[Problem to solve] List every line in the rows below that contains the string "screenshot", copying each such line in full.

+++ The records

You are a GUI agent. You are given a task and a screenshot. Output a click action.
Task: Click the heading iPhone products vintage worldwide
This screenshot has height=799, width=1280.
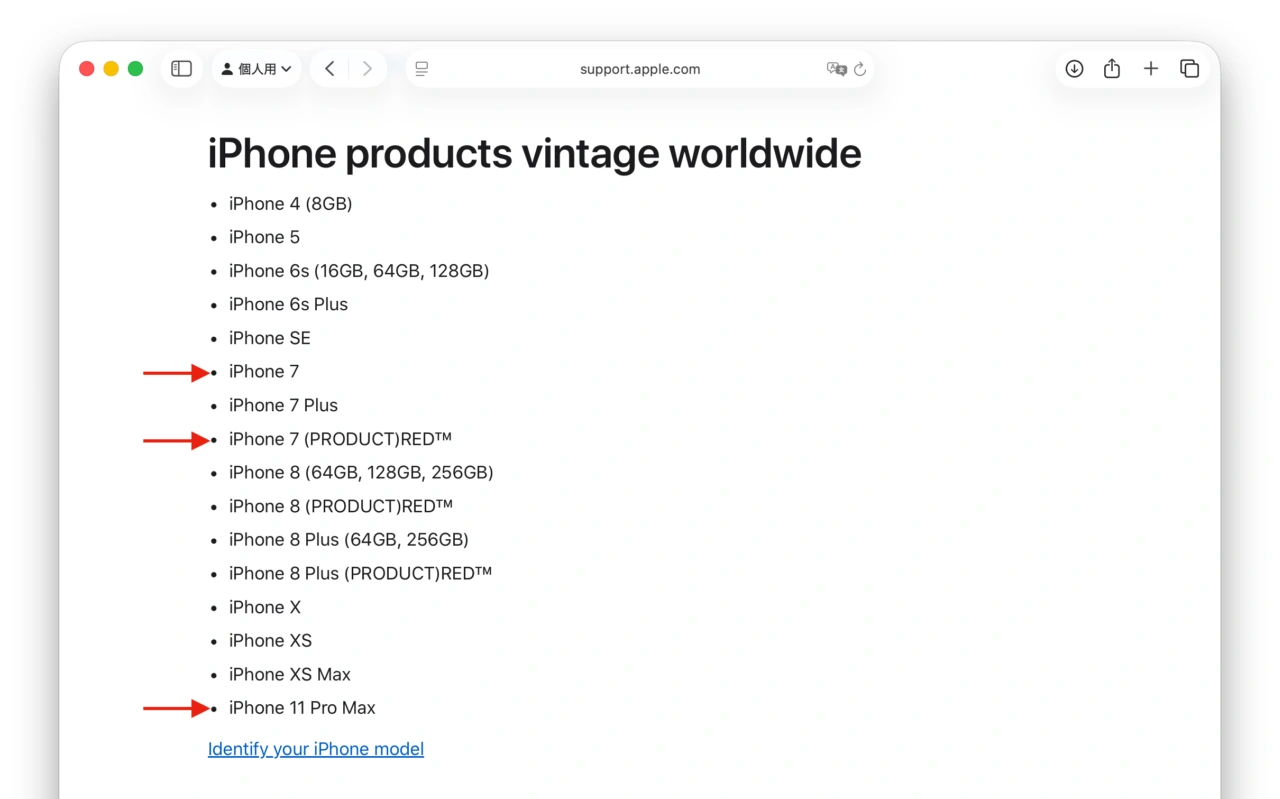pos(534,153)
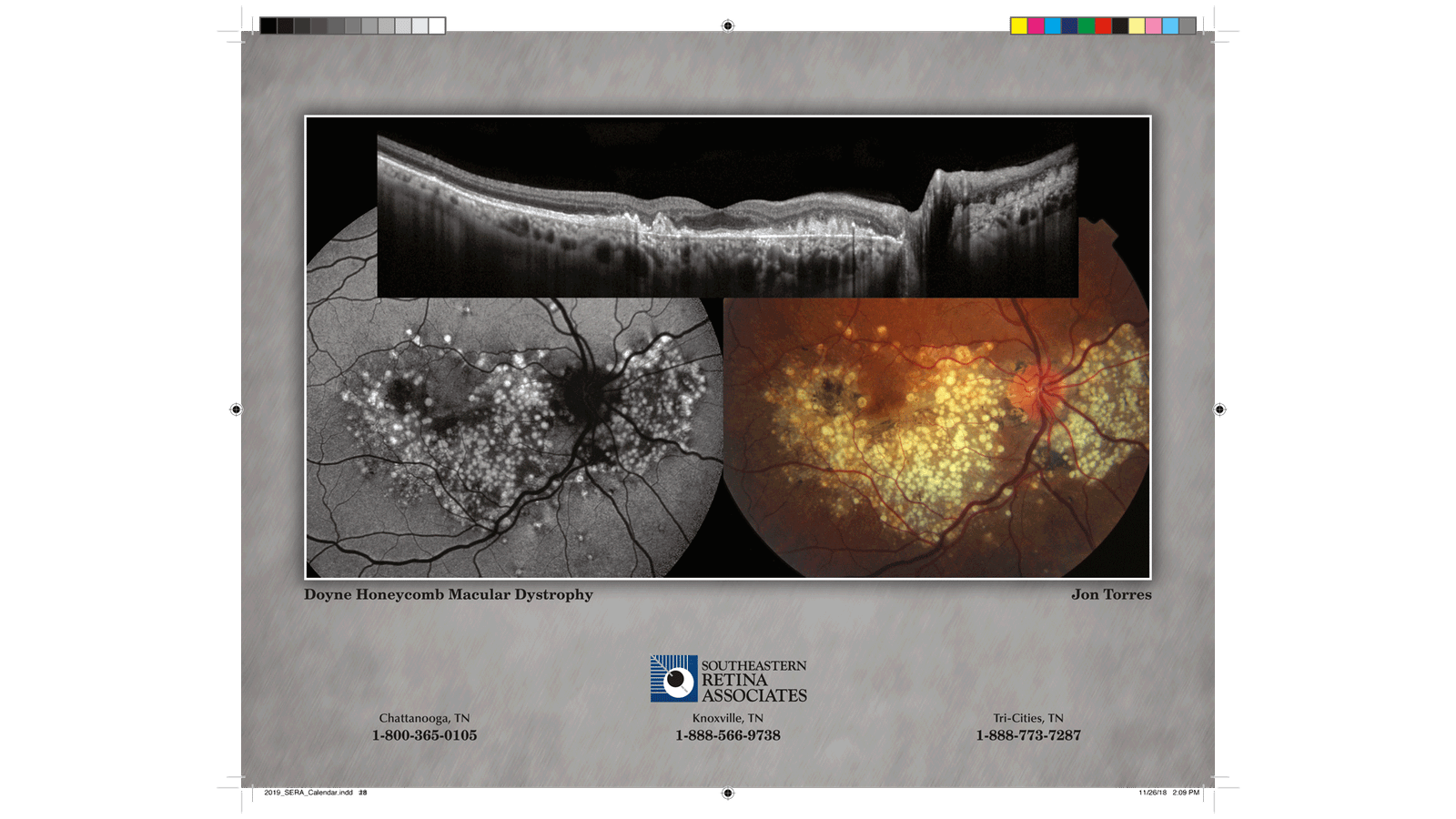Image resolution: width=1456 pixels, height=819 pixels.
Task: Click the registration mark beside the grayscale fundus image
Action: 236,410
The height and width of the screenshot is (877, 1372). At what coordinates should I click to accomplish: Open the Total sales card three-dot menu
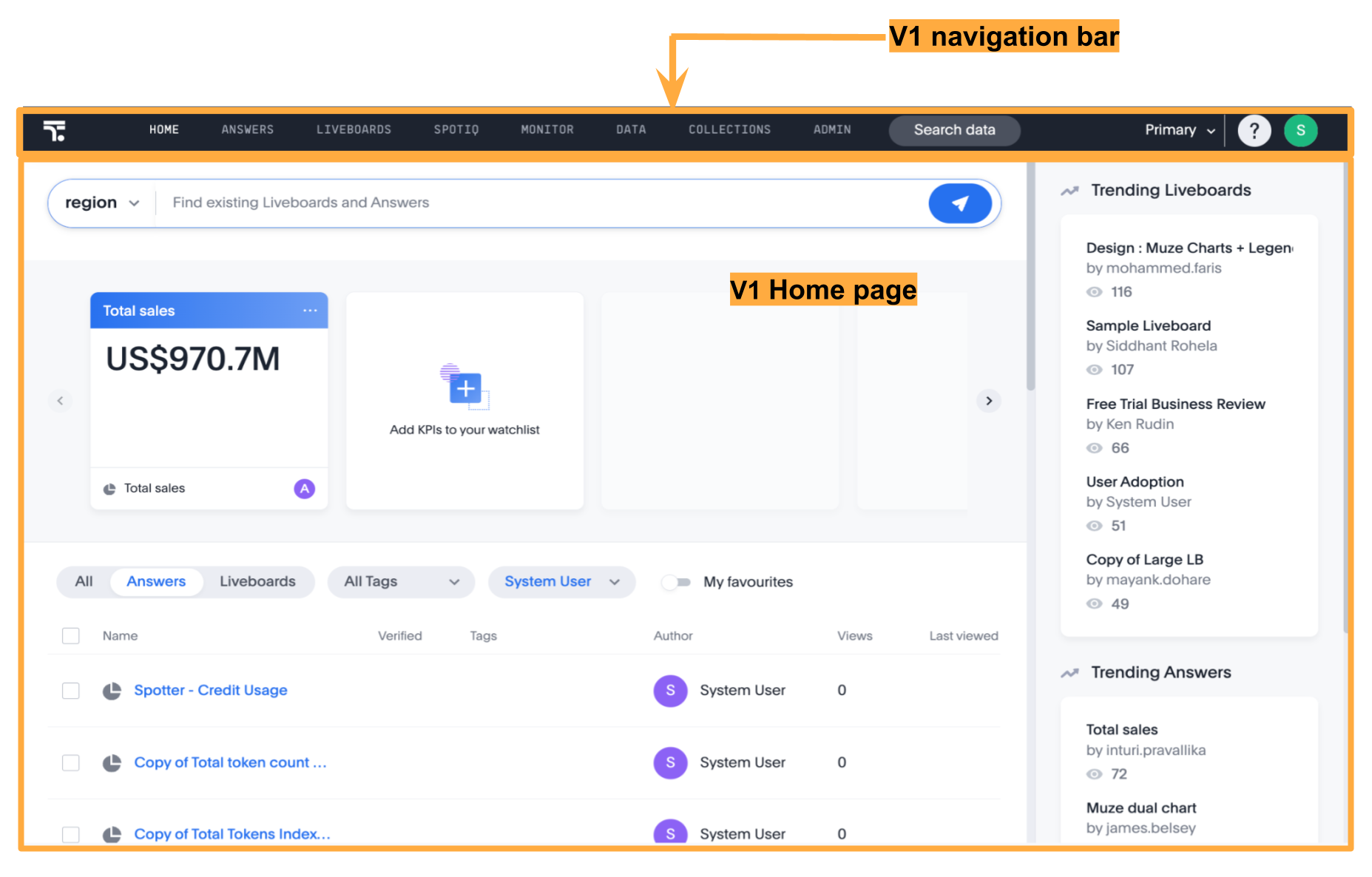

++++++
+++ The records

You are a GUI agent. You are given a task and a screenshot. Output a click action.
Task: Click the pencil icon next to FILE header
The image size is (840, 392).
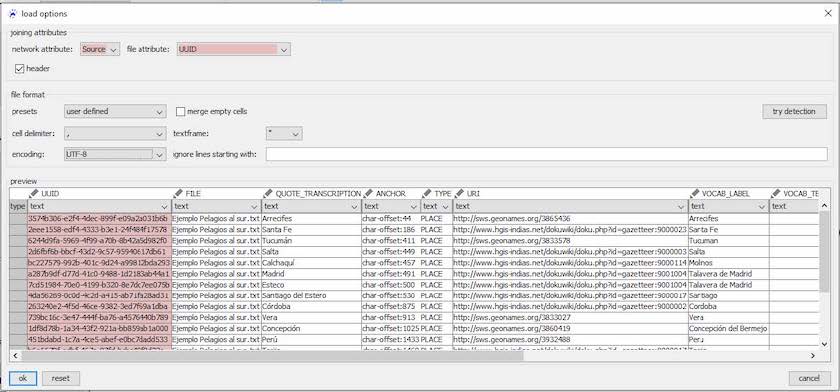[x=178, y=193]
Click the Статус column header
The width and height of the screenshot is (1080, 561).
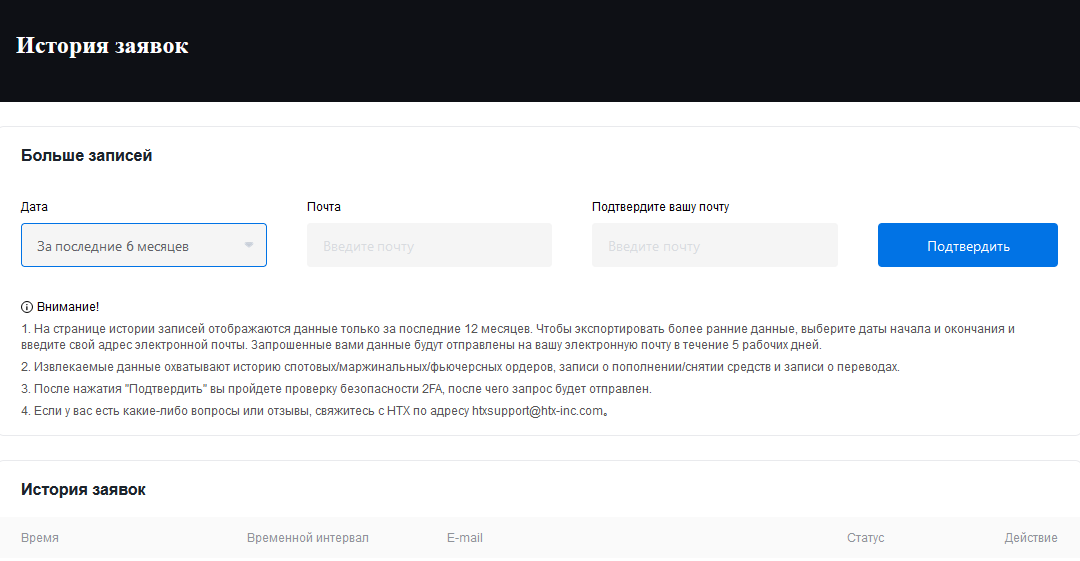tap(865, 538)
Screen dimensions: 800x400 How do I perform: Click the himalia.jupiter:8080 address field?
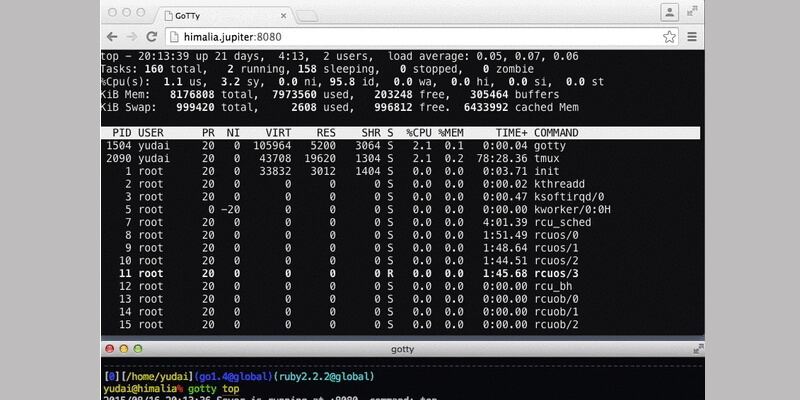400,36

++++++

[Answer to this task]
You are a GUI agent. You are given a task and a screenshot. Output a click action.
This screenshot has height=799, width=1280.
The height and width of the screenshot is (877, 1372). At what coordinates should I click to accomplish: Open the Total sales card three-dot menu
You are a GUI agent. You are given a task and a screenshot. Output a click action.
The width and height of the screenshot is (1080, 561).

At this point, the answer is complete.